- _EXERCISE DETAILS_
Within the lines below, find those that hold the string "Given" and copy each one.

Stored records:
==============================
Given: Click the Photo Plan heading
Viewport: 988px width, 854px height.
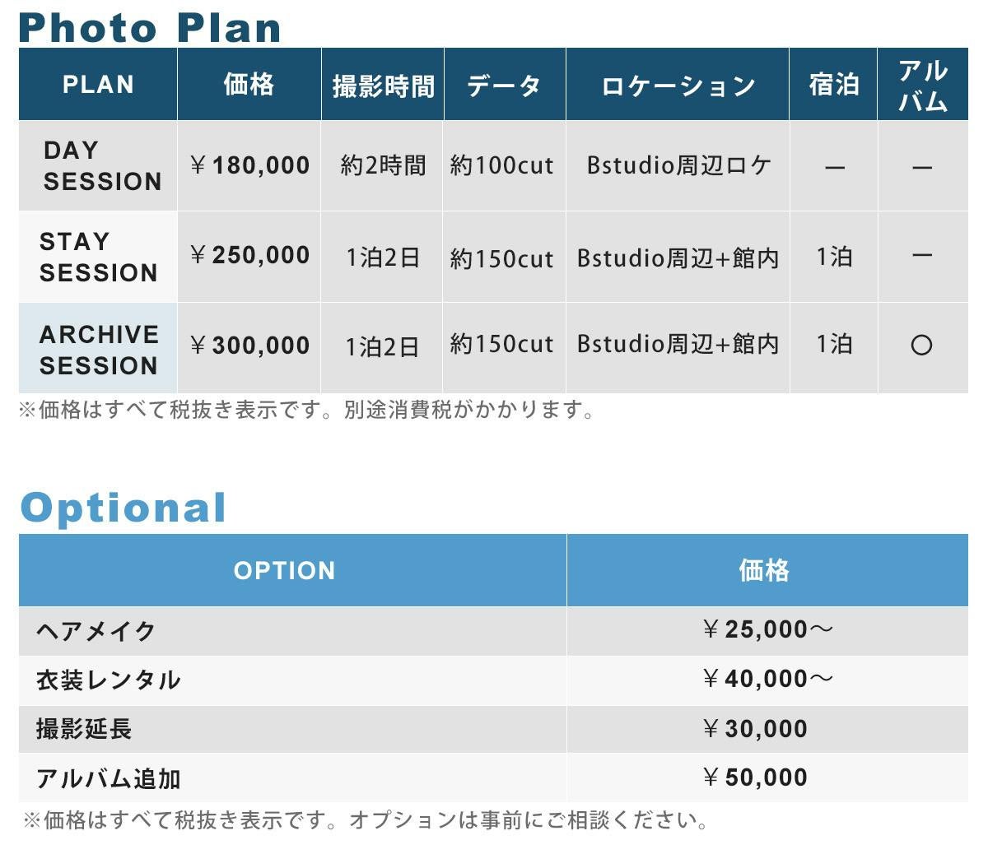Looking at the screenshot, I should pyautogui.click(x=150, y=27).
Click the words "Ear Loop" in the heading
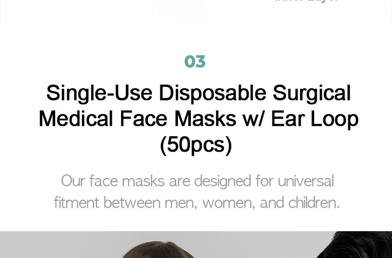 (x=315, y=120)
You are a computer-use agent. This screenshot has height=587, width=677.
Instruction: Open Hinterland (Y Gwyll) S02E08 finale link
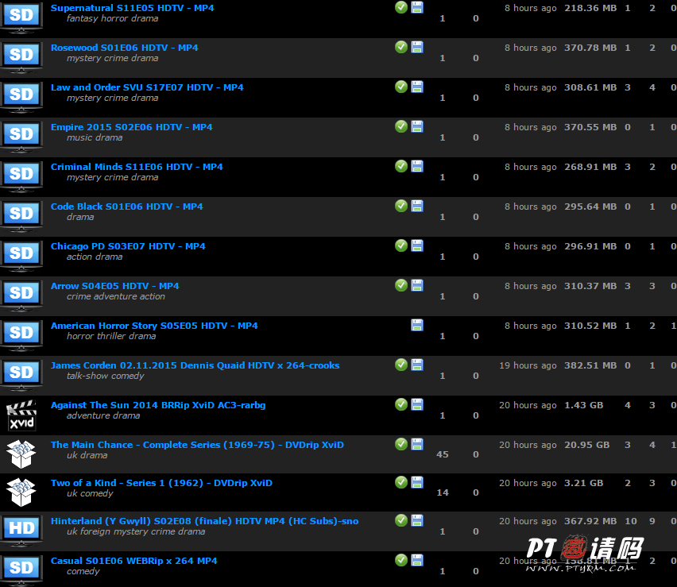pos(204,521)
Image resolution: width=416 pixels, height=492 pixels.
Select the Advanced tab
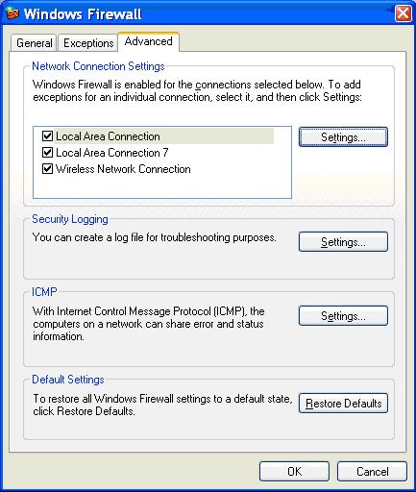point(148,41)
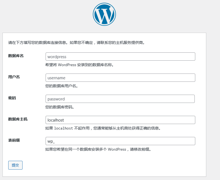Click the hint text 您的数据库密码
Image resolution: width=220 pixels, height=180 pixels.
(60, 107)
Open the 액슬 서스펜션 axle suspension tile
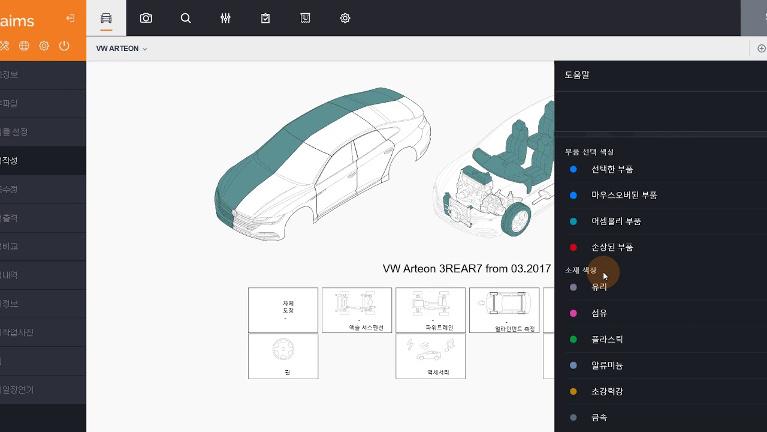Screen dimensions: 767x432 click(x=357, y=310)
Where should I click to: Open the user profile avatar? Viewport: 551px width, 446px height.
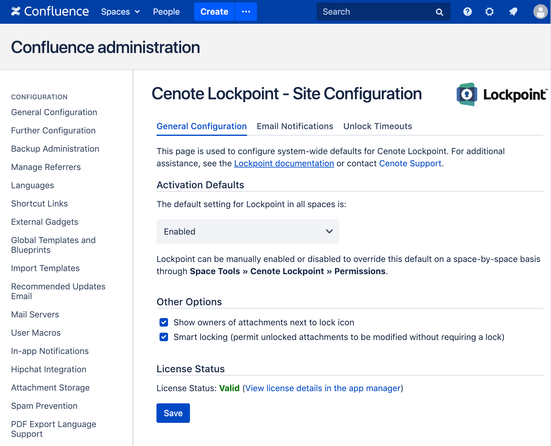pos(540,12)
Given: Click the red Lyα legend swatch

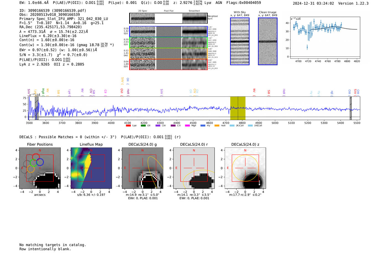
==============================
- _PROBLEM SOLUTION_
Given: Click the Photo Plan heading
Given: Click the red Lyα legend swatch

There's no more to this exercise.